- _Exercise requirements_:
The answer should be each line of the records that contains the word "computer"; please copy them all.

|---|

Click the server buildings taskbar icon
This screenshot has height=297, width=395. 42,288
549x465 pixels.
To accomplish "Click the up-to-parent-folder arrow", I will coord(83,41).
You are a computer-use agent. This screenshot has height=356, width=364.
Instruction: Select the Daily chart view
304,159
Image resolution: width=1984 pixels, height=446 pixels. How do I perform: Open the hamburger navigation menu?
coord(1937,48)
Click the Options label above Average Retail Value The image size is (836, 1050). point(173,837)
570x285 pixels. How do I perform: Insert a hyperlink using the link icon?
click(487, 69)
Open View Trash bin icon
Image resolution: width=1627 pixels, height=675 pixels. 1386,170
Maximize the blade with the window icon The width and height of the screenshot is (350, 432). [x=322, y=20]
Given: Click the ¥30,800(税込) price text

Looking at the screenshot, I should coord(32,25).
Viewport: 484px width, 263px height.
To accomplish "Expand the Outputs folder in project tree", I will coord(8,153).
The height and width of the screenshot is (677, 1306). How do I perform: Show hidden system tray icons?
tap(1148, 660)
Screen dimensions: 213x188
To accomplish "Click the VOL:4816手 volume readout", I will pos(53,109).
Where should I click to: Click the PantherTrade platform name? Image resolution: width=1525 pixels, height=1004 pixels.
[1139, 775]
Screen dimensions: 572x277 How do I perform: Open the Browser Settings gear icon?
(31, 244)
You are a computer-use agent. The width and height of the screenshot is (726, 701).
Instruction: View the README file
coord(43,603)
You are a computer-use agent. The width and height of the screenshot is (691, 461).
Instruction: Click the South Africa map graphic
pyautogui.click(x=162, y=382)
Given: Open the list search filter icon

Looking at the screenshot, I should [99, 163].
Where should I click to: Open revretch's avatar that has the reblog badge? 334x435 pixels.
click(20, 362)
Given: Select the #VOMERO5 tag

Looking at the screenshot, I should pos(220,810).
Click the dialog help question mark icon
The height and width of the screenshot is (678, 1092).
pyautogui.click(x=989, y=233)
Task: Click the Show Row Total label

|---|

- _Response below_:
You are a computer-use agent. This screenshot has height=356, width=364.
You are a computer-use agent. The width and height of the screenshot is (726, 701).
You are a computer-use agent. The width and height of the screenshot is (691, 461).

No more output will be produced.